Summary

Alcohol-related disorders, including alcohol intoxication, alcohol use disorder (AUD), and alcohol withdrawal, are a group of conditions associated with disruptive patterns of alcohol use. Alcohol intoxication is the acute onset of behavioral and psychomotor impairment shortly after an episode of drinking. Alcohol use disorder (AUD) is characterized by clinically significant psychosocial and behavioral problems associated with alcohol use. Alcohol withdrawal develops after a sudden cessation or reduction of alcohol use in patients with a history of excessive drinking. The diagnosis of an alcohol-related disorder can be established using the DSM-5 criteria. The most important aspect of management for all alcohol-related disorders is the cessation of alcohol use. Therapeutic management is guided by the severity of the disorder.

See breakdown of ethanol for a review of alcohol metabolism pathways.

Alcohol intoxication

Definition: : a temporary condition in which excessive consumption of alcohol alters a person's consciousness, cognition, perception, judgment, affect, and/or behavior
Pathophysiology: The majority of alcohol consumed is absorbed by the proximal small intestine. Only a small amount of alcohol gets absorbed by the oral, esophageal, and/or gastric mucosa.
Clinical features

Mild intoxication (BAC 0.01–0.1%, < 100 mg/dL)	Moderate intoxication (BAC 0.1–0.3%, 10–300 mg/dL)	Severe intoxication (BAC > 0.3%; > 300 mg/dL)
Increased agitation, euphoria, disinhibition, urge to speak, impaired judgment Unsteady gait and difficulties standing upright Skin flushing Mild tachycardia and hypotension	Pronounced disinhibition Significant reduction of attention, responsiveness, alertness, and reaction time Impaired vision and sound localization Increasing unsteadiness of gait and slurred speech Dizziness Psychomotor agitation Nausea and vomiting Amnestic gaps (blackouts)	Delusions and hallucinations Severe dysarthria Nausea and vomiting Ataxia Nystagmus Alcoholic coma (usually occurs at BAC levels 0.40–0.50%) including: Severely impaired consciousness Lack of response to external stimuli Absent airway defense reflexes and respiratory depression

In the US, the maximum legal limit for driving under the influence of alcohol is a BAC of 0.08%.

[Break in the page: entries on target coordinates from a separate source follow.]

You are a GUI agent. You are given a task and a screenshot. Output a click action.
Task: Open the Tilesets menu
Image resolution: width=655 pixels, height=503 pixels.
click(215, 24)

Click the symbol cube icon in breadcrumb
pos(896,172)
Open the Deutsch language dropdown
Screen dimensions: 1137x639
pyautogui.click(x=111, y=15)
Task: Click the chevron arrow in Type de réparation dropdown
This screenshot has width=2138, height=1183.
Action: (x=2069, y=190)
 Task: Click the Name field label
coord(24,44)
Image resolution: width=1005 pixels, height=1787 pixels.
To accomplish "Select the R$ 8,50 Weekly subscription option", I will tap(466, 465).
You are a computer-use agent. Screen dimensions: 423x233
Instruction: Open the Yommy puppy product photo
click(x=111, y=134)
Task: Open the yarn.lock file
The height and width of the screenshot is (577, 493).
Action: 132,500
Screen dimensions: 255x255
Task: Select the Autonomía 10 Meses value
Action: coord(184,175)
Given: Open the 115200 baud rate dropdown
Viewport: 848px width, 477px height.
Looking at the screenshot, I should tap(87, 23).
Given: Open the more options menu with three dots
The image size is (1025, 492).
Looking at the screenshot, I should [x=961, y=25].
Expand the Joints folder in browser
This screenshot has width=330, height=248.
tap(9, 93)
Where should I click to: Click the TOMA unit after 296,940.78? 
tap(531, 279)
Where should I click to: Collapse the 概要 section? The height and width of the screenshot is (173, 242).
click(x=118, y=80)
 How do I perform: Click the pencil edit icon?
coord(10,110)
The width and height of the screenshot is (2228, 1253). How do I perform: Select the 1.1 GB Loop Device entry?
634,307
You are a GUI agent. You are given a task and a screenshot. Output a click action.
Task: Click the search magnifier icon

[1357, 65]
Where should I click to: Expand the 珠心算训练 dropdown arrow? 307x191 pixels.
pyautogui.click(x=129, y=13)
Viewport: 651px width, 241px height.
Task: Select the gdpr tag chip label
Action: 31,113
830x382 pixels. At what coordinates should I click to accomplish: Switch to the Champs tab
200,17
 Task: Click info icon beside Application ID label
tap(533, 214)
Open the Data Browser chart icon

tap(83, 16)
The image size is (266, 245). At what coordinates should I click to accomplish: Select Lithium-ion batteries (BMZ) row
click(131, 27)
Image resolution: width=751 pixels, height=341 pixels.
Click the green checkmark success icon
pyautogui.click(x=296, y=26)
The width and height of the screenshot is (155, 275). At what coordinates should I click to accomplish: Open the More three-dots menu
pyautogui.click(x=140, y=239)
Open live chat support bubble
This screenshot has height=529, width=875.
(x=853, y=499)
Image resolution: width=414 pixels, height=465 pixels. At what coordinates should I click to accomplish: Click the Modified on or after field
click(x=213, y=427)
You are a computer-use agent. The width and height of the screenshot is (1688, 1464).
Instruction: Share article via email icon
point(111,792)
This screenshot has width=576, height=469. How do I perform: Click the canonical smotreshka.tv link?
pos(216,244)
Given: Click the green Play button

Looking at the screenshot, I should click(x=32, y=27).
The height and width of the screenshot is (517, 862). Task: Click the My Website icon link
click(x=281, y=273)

Because alcohol has a long absorption time (approx. 40 min), patients with alcohol intoxication may deteriorate over time.

Treatment
- Agitation and/or aggression management
  - Sedation with benzodiazepines or typical antipsychotics (e.g., haloperidol)
  - Mechanical restraints may be used for individuals who pose a danger to themselves and/or others if de-escalation and medication strategies have been unsuccessful.
- Aggressive fluid therapy
- Thiamine: for Wernicke encephalopathy prophylaxis or treatment
- Correction of electrolyte disbalance, hypoglycemia, and hypothermia
- Thorough assessment for occult trauma (e.g., imaging), if suspected

Haloperidol may worsen respiratory depression secondary to alcohol intoxication!

References:^[1]^[2]^[3]^[4]^[5]^[6]^[7]^[8]

Alcohol use disorder

AUD is a chronic condition in which an uncontrolled pattern of alcohol use leads to significant physical, psychological, and social impairment or distress. Not all individuals who drink heavily develop AUD, and not all individuals with AUD have a history of heavy alcohol use.

Epidemiology

Alcohol consumption results in > 3 million deaths worldwide per year.
Prevalence ^[9]
- US lifetime prevalence is ∼ 29%
- More common in Native Americans and Alaska Natives than in other US ethnicities
Peak incidence: 21–34 years
Sex: ♂ > ♀ (2.5:1) ^[10]
Associated comorbidities
- Childhood ADHD
- Conduct disorder
- Personality disorders (most commonly borderline personality disorder)
- Anxiety, mood disorders (e.g., depression, bipolar disorder), and psychosis
- Other substance-related disorders (e.g., stimulants, sedatives, cannabis, and other)
- Cognitive dysfunction

References: ^[11]^[9]^[12]^[13]^[14]

Etiology

Genetic factors
Neurobiological factors
Psychosocial factors
- Family history of AUD ^[15]
- Environmental influence: e.g., social pressure to consume alcohol

References:^[12]^[16]

Diagnostics

Diagnosis of AUD begins with a screening test, which is followed by a confirmatory test based on patient history. Commonly used screening tests include AUDIT-C and CAGE tests. Diagnosis is confirmed if the patient history meets the DSM-V criteria for AUD.

Screening

AUDIT-C test
- Three questions based on the Alcohol Use Disorders Identification Test (AUDIT)
- Evaluation
  - Every response is given a score from 0 to 4 points.
  - The total score can range from 0 to 12.
  - A positive test suggests the presence of an alcohol use disorder.
    - ≥ 4 in men
    - ≥ 3 in women

Question	Response	Score
How often did you have a drink containing alcohol in the past year?	Never	0
	≤ Monthly	1
	2–4 times a month	2
	2–3 times a week	3
	≥ 4 times a week	4
How many drinks did you have on a typical day when you were drinking in the past year?	1–2	0
	3–4	1
	5–6	2
	7–9	3
	≥ 10	4
How often did you have ≥ 6 drinks on one occasion in the past year?	Never	0
	< Once per month	1
	Monthly	2
	Weekly	3
	Daily or almost daily	4

CAGE test
- A series of four questions (CAGE) is used to screen for AUD
  1. Cut down drinking: Have you ever felt you should cut down on your drinking?
  2. Annoyed: Have people annoyed you by criticizing your drinking?
  3. Guilty: Have you ever felt guilty about drinking?
  4. Eye-opener: Have you ever felt you needed a drink first thing in the morning (eye-opener) to steady your nerves or to overcome a hangover?
- Every “yes” response counts as one point.
- The CAGE test is considered positive for AUD if ≥ 2 questions are answered in the affirmative.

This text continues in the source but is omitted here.